- Given records
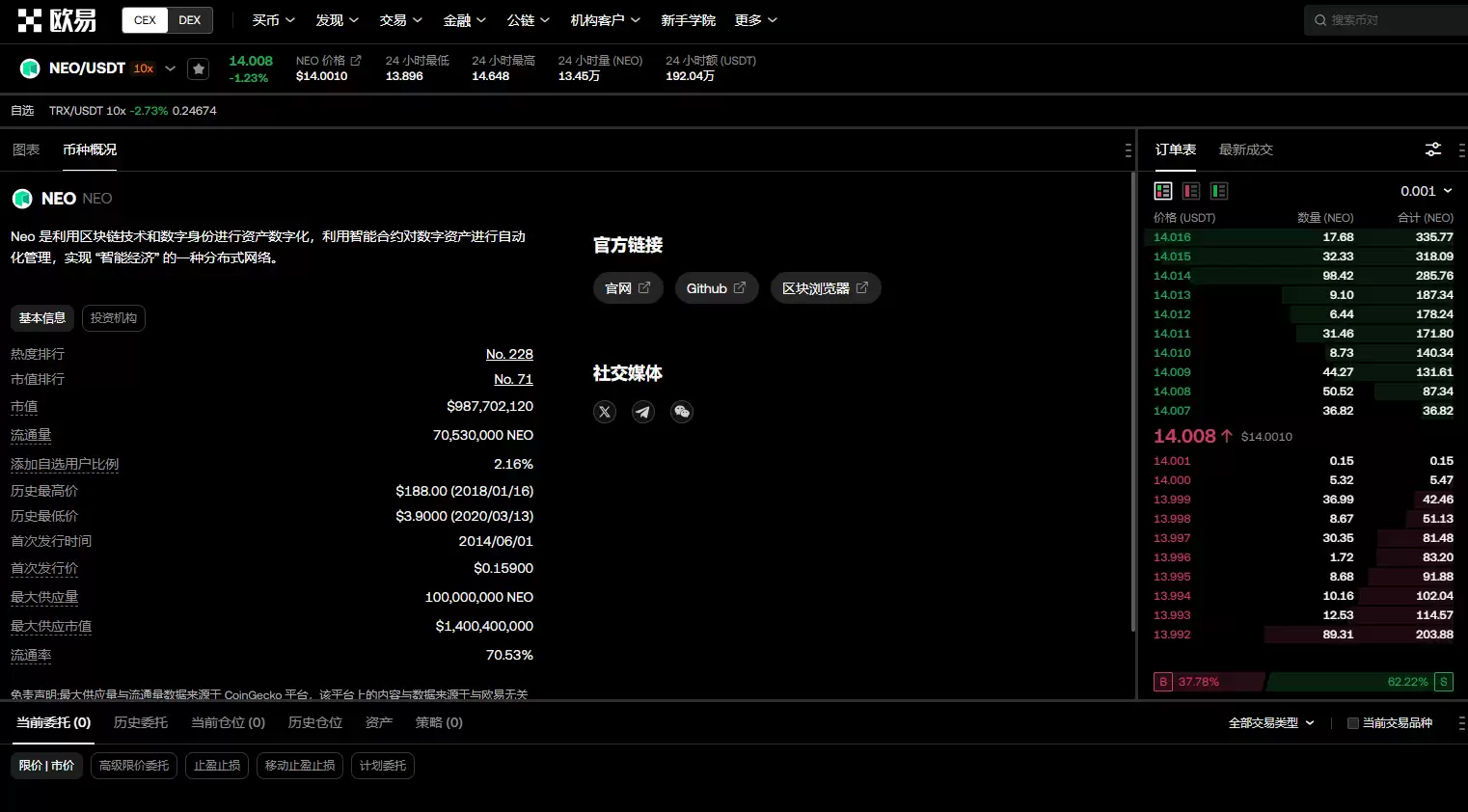Viewport: 1468px width, 812px height.
Task: Open the Telegram social media link
Action: (643, 412)
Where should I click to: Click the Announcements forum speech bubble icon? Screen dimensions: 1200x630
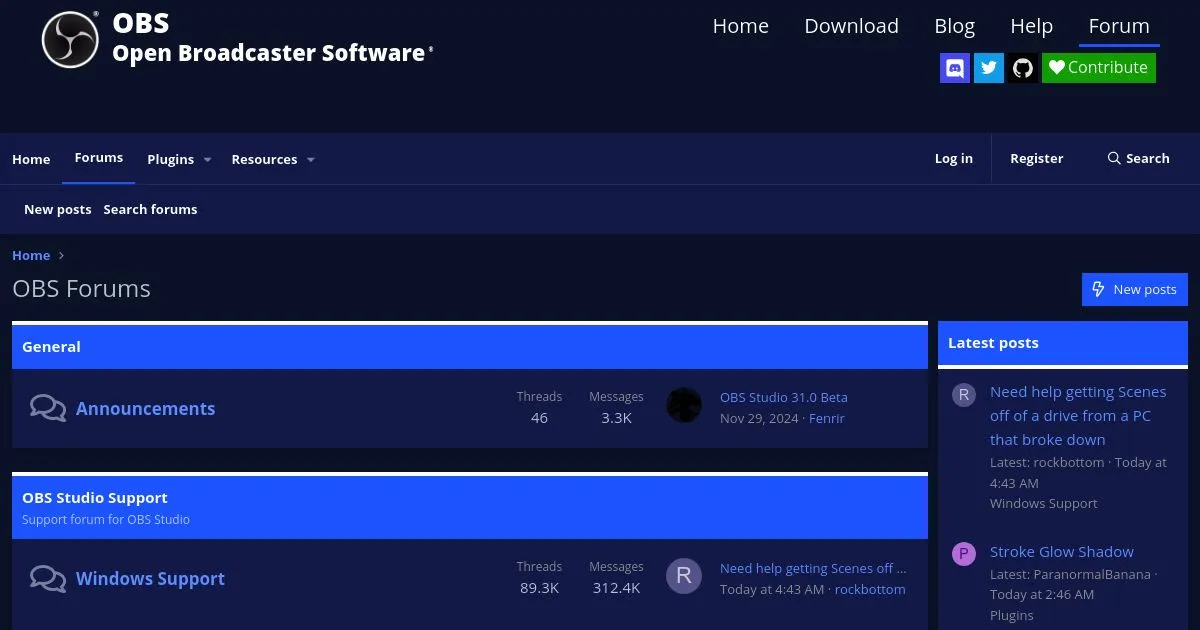pos(48,408)
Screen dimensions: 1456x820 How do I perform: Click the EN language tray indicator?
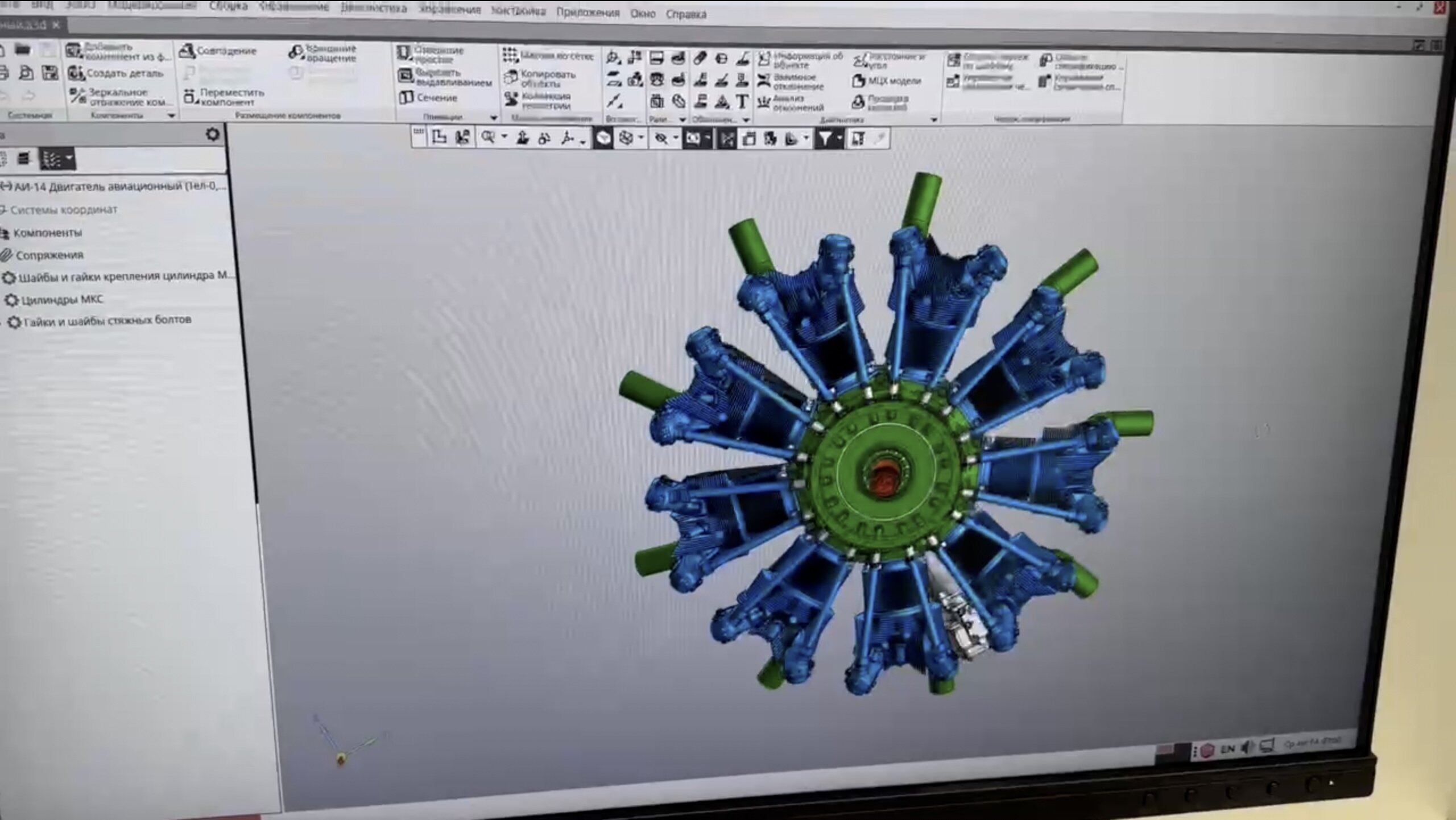point(1227,749)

- What you need to do
Your answer must be exactly the lines from the one containing "Where should I" through the last line of the records above, both included, with every picture left out.

- The answer
Where should I click to: Click the Announcements forum speech bubble icon? Screen dimensions: 1200x630
pos(48,408)
Screen dimensions: 1456x820 How do I perform: Click the EN language tray indicator?
point(1227,749)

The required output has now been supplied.